A detailed medical, family, and social history may clarify the likelihood that the index event is a seizure by discerning whether the patient has any seizure risk factors, which may increase the individual’s likelihood of seizure above that of the general population.

Depending on how soon the clinical examination is performed after the index event, the patient may still experience postictal confusion or fatigue, limiting the ability to perform a thorough neurological examination. In this setting, focus should be placed on the presence or absence of focal or lateralizing findings such as focal motor weakness, reflex asymmetry, or plantar responses that can provide evidence for a focal onset.

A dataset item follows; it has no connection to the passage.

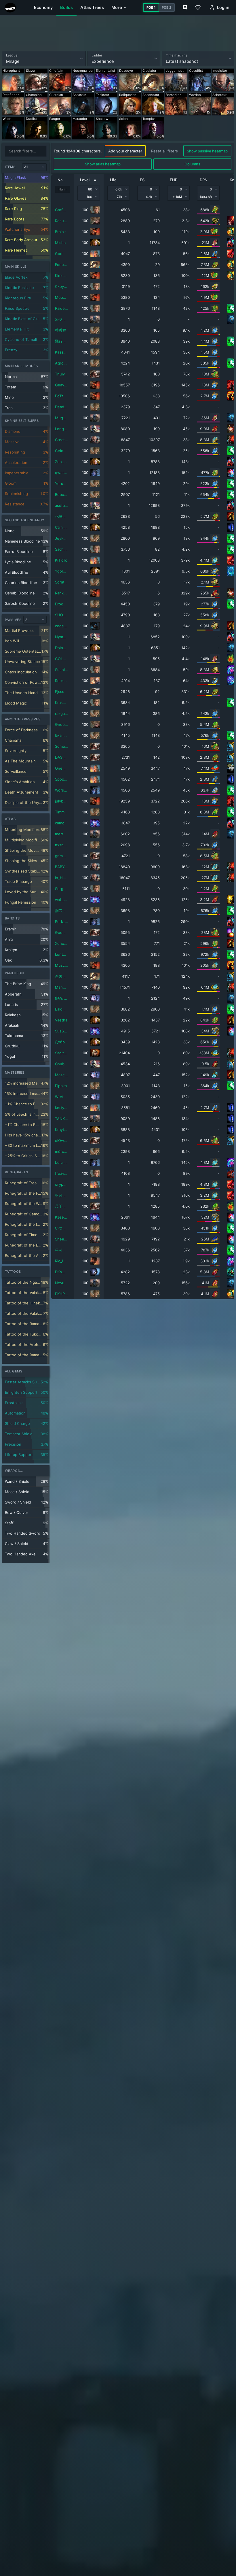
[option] (13, 80)
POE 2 (166, 7)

Neurodiagnostic evaluation

No single test can replace history taking and physical examination in diagnosis and evaluation of a first seizure; however, diagnostic procedures such as neuroimaging or electroencephalogrphy (EEG) can provide supportive data for diagnosis and prognosis.

EEG

There has been ongoing debate regarding the necessity of EEG for evaluation of a first seizure, although the 2007 American Academy of Neurology (AAN) practice parameter for adults and 2000 AAN practice parameter for children both recommend routine EEG in this setting. Specifically, the value of EEG is largely twofold: (1) it allows individual prediction of seizure recurrence and (2) it identifies patterns consistent with specific epilepsy syndromes. Approximately 30% of EEGs obtained to evaluate initial seizure are abnormal. Consistently, an abnormal EEG and an identified etiology are associated with an increased risk of seizure recurrence. More specifically, the abnormal findings of generalized or focal epileptiform discharges are associated with an approximately two times greater risk of seizure recurrence. Therefore, the presence of these discharges may prompt initiation of antiepileptic medication even after the first event. Chapter 7 further discusses EEG procedures and indications and common findings seen in patients with epilepsy.